On Fri, Oct 12, 2012 at 12:21 PM, Michael Droettboom <mdroe@stsci.edu> wrote:
> On 10/12/2012 01:06 PM, Brian Granger wrote:
>> On Thu, Oct 11, 2012 at 11:39 PM, Jason Grout
>> <jason-sage@creativetrax.com> wrote:
>>> On 10/11/12 10:45 PM, Brian Granger wrote:
>>>> It is not clear to me that the stream of PNGs will win in the end.
>>> What do you see as alternatives?  Reimplementing matplotlib in the
>>> browser?  SVG-based rendering, where we send over a complete svg image
>>> at each step (or just the changed svd elements)?  I'm curious what other
>>> ideas you have.
>> There are two cases:
>>
>> * Small data sets and relatively simple plots types.  For these, I do
>> think it makes sense to send the raw JSON data to the browser and
>> implement a Javascript based plotting library that consumes the JSON
>> and has an extremely high level of interactivity.  I don't think we
>> need to do *all* possible plot types with the pixel perfection,
>> embedded math, infinite configurability.  When people are working
>> interactively they want: i) plots that look spectacular - pixelized
>> images don't cut it and ii) high levels of interactivity.
>> I am not suggesting that we reimplement all of Matplotlib.
>
> I agree about the reduced interactivity -- but there is an
> interactivity/functionality tradeoff, as you point out.  I used to just
> think that it was a matter of implementing the missing functionality in
> Javascript, but I have since come to realize there are just things it
> can't do in a reasonable way (multiple projection types, multiple image
> interpolation modes) without another quantum leap in browser functionality.

Absolutely, and i don't think it makes sense to try and do those things in JS.

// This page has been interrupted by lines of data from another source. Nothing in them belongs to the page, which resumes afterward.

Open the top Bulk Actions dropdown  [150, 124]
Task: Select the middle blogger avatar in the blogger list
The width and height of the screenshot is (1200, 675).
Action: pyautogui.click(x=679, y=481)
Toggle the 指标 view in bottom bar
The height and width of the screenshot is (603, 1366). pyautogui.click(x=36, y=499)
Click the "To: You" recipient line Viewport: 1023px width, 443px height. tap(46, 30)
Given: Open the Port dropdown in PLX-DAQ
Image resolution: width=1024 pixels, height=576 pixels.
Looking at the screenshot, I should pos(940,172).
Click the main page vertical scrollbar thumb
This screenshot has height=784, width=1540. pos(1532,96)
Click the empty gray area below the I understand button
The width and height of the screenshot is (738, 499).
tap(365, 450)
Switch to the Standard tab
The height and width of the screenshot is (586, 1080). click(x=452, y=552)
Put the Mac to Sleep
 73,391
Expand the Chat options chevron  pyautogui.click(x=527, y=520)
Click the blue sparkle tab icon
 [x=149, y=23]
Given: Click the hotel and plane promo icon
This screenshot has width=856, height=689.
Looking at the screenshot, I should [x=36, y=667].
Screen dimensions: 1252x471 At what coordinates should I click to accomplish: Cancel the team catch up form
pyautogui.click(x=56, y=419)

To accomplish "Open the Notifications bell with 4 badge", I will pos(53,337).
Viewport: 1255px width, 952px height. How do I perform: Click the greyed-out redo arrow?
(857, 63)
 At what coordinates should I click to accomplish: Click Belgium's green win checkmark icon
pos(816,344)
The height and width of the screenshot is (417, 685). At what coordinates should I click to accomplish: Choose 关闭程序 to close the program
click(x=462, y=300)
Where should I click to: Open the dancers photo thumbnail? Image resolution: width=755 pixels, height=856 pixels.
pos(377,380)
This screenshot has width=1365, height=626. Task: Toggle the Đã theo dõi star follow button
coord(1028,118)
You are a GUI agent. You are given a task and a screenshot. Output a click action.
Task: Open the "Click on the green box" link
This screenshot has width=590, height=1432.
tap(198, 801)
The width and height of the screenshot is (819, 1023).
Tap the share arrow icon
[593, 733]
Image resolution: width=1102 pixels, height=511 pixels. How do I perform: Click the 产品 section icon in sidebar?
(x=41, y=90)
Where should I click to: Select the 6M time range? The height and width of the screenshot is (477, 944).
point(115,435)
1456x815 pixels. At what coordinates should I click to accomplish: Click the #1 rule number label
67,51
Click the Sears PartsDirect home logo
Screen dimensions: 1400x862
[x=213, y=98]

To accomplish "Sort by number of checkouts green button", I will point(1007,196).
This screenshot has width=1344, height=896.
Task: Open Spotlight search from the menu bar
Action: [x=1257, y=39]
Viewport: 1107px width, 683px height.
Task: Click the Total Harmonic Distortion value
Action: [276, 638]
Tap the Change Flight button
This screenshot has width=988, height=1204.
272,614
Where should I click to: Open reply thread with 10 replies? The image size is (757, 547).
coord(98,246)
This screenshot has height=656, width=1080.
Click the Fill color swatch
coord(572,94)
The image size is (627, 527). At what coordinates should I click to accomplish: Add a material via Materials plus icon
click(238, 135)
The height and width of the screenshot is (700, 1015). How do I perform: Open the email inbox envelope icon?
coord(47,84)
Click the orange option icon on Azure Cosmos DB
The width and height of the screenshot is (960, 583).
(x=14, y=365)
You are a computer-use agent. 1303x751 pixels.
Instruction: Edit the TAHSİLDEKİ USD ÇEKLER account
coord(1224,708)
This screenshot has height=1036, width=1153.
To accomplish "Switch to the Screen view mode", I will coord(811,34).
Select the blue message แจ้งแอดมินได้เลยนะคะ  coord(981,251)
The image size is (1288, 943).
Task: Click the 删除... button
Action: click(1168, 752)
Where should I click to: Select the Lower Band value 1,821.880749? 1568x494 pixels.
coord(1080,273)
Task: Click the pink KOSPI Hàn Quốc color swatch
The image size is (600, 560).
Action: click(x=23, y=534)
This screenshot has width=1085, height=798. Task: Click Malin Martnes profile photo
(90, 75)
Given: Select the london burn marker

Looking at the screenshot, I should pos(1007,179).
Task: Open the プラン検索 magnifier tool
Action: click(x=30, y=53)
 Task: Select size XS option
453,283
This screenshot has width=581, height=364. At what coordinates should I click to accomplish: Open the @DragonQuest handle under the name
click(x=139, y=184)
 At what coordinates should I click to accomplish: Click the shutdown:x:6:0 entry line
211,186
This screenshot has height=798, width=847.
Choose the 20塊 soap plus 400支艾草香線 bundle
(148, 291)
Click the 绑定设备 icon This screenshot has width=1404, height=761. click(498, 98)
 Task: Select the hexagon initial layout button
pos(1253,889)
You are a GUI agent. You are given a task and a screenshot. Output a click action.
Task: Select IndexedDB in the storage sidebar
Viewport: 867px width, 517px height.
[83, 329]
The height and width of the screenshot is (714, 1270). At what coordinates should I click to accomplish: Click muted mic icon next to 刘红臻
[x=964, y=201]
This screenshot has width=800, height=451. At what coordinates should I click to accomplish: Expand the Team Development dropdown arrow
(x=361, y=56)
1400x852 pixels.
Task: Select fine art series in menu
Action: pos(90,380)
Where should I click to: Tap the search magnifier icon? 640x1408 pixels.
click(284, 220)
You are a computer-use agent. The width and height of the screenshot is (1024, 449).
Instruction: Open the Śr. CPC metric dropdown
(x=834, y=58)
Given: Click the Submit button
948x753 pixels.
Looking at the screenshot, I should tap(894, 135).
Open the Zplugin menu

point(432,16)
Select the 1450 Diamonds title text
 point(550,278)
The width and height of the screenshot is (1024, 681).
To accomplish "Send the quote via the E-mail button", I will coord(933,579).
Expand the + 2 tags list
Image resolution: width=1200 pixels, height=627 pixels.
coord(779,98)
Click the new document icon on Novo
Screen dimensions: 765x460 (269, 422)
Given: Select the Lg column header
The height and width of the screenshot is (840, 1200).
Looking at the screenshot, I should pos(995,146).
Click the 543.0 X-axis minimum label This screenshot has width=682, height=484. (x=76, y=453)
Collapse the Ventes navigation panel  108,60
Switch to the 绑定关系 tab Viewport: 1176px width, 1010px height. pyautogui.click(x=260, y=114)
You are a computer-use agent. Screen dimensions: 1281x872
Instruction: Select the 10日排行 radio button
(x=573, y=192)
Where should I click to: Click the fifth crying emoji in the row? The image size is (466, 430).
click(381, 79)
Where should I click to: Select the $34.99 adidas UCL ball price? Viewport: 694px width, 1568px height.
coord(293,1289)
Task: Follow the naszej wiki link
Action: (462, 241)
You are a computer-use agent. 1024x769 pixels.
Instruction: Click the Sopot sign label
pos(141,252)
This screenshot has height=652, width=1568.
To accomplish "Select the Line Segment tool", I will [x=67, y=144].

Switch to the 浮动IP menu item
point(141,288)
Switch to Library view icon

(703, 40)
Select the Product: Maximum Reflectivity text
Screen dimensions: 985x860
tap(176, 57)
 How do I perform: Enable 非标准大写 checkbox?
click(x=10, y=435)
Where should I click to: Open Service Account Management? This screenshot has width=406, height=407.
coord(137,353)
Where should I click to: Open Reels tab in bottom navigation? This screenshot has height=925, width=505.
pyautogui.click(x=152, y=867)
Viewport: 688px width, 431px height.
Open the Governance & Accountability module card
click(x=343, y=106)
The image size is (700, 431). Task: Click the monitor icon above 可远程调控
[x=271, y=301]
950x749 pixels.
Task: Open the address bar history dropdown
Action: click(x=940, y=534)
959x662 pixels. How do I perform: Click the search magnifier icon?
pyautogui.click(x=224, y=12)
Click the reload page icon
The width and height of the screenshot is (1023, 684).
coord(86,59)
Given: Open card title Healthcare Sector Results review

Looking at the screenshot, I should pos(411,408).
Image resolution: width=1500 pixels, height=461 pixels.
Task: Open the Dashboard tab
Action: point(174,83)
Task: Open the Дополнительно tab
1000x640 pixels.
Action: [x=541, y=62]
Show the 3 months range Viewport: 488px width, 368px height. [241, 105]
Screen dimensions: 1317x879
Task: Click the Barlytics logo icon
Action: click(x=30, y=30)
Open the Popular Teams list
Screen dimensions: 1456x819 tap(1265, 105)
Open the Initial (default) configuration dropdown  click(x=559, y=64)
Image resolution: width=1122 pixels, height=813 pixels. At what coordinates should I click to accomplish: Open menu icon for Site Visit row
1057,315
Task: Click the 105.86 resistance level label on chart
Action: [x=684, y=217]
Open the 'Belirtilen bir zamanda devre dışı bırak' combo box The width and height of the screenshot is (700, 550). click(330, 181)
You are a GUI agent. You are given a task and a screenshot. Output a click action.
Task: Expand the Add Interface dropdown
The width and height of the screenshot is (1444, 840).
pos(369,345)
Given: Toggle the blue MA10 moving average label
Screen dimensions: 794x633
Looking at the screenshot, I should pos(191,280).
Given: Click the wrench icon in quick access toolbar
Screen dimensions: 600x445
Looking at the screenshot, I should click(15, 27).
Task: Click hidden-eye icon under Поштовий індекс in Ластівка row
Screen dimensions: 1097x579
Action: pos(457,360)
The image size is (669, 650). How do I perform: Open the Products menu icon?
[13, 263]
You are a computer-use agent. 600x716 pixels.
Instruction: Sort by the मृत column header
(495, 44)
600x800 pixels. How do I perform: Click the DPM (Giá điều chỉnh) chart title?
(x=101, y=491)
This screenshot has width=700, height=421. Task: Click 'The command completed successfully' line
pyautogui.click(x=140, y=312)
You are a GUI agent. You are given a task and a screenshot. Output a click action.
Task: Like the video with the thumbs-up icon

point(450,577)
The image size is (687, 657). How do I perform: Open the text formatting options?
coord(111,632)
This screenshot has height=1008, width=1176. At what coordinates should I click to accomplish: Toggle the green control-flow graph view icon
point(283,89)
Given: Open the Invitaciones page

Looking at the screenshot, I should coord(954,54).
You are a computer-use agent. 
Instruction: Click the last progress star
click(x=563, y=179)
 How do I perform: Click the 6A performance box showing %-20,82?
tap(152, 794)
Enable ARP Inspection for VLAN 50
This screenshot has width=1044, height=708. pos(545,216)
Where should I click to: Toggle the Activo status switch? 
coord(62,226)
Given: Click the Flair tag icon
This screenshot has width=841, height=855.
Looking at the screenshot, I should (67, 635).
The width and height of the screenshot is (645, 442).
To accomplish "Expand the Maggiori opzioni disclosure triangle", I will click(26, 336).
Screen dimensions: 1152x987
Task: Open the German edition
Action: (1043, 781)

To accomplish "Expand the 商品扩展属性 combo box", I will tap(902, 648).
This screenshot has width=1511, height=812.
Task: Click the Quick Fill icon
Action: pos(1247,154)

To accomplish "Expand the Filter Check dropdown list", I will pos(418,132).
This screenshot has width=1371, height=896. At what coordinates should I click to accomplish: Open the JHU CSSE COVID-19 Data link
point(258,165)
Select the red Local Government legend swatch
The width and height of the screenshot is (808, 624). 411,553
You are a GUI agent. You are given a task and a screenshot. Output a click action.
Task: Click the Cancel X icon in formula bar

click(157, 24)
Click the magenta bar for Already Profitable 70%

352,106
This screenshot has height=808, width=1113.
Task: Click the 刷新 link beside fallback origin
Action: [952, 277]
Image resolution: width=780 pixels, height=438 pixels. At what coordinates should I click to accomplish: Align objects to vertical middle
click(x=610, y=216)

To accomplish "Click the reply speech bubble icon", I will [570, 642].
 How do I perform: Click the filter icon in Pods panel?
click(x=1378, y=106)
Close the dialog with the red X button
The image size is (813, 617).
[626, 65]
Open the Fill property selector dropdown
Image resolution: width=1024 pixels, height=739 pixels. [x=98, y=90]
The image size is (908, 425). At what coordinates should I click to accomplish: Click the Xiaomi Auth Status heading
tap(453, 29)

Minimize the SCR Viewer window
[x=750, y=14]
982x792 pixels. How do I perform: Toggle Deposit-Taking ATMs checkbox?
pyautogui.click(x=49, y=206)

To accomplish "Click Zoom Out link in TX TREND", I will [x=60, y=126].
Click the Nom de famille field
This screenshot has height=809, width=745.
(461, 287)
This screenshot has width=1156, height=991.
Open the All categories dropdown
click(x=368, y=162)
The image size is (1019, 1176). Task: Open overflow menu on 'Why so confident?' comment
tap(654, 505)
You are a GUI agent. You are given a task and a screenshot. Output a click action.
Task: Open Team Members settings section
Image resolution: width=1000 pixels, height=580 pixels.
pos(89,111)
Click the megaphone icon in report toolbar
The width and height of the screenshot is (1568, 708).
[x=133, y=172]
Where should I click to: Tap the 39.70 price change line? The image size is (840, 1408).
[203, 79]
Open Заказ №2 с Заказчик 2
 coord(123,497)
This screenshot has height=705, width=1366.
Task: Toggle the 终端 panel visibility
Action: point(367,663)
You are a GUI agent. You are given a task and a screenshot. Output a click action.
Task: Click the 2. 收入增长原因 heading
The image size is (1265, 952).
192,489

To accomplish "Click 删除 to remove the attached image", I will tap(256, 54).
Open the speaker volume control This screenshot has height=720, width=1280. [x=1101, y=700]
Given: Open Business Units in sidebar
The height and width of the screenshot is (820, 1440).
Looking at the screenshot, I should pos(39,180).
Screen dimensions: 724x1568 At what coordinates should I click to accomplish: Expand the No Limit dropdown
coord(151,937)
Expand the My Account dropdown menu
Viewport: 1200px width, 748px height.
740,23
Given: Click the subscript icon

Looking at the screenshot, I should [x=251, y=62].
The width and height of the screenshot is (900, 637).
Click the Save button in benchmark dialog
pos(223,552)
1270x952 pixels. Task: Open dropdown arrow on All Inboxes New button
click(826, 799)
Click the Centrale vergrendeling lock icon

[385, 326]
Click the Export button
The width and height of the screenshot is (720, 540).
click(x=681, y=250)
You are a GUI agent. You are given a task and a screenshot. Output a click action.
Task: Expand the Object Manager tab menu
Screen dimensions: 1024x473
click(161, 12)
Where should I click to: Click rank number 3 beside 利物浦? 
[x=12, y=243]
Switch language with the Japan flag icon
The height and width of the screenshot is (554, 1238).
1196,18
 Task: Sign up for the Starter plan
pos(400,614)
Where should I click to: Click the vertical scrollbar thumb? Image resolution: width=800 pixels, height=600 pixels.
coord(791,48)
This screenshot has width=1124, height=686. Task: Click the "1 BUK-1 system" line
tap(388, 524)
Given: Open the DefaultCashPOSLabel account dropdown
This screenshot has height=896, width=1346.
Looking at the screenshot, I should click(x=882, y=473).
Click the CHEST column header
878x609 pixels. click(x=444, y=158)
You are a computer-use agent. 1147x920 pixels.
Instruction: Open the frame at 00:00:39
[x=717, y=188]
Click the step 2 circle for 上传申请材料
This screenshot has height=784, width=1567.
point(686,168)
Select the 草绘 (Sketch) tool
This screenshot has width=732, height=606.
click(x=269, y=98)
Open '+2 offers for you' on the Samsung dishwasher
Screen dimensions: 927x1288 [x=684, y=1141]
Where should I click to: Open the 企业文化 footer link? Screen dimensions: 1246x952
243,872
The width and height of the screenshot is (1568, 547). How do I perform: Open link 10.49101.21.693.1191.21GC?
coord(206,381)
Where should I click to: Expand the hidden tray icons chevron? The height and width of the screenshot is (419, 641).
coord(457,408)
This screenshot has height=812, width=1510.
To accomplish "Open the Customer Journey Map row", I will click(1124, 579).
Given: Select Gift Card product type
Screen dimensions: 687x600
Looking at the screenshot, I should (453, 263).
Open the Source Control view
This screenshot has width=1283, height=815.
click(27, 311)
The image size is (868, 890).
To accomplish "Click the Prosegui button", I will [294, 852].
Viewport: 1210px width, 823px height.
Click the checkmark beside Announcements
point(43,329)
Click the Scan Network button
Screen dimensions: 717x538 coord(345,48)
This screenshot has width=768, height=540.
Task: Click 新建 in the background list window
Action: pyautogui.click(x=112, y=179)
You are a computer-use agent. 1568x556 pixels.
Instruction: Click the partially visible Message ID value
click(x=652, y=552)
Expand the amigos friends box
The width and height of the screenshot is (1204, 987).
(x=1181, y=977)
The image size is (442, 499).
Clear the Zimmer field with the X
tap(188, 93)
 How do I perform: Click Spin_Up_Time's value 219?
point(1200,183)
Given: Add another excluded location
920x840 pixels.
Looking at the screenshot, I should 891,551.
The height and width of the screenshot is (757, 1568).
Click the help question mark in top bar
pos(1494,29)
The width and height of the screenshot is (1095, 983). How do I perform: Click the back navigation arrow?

> As for image quality, the approach outlined here uses the native pixel
> resolution, so it shouldn't be any more pixelized than anything else
> displayed on screen.  I understand that Safari on Macs with a retina
> display does upsampling of images by default, but with the appropriate
> CSS we should be able to address that.  Is it the lack of subpixel
> sampling that is bothersome?  We've always eschewed that in matplotlib
> because it makes the PNGs non-portable (different displays have
> different RGB orderings), but we could flip it on in this case.
>
>>
>> Keep in mind that current situation with Matplotlib and the IPython
>> Notebook is not very ideal.  The pngs that are the default don't look
>> that great and svg is not yet good enough to use as the default.  We
>> really do need in browser plotting that *looks* better.
>
> What doesn't look great about the PNGs?  A lot of effort has gone in to
> antialiasing and hinting the fonts in the best possible way and rounding
> lines to pixel centers etc to make it look as good as possible.  If
> there's specific shortcomings, they can be addressed, since matplotlib
> controls the entire rendering stack.

They simply don't look at clean at vector based plots, especially now
that users can resize the images dynamically.  We could increase the
resolution of the PNGs, but because the PNGs are saved in the notebook
files, those files could get large.  We have tried to choose a
resolution/size that looks decent, but that isn't overly big.
Remember our user create notebook with up to many dozens of plots.  It
is not a shortcoming of matplotlib, just of non-vector image formats
in general.

>>
>> Another important aspect of the JSON data approach.  We want to enable
>> Notebooks to be viewed and used in contexts outside the actual
>> notebook interface (nbviewer for example) where there is *no* python
>> code that is run.  Because we save the JSON data in the notebook, JSON
>> based plotting can be done interactively in contexts like nbviewer.
>> For sharing computational results with a wide audience that is
>> critical.
>>
>> * Large data sets
>>
>> I don't really have any alternatives - this is simply a really hard
>> problem.  In some contexts downsampling is possible.  In other
>> contexts it is possible to stream subsets of JSON data at are required
>> for the current view.  It is my impression that the folks at Continuum
>> are working on this problem.  Maybe they have some insight into this
>> problem.
>
> I was actually speaking to Travis Oliphant at length about this last
> week, and the upshot of that conversation was this present approach.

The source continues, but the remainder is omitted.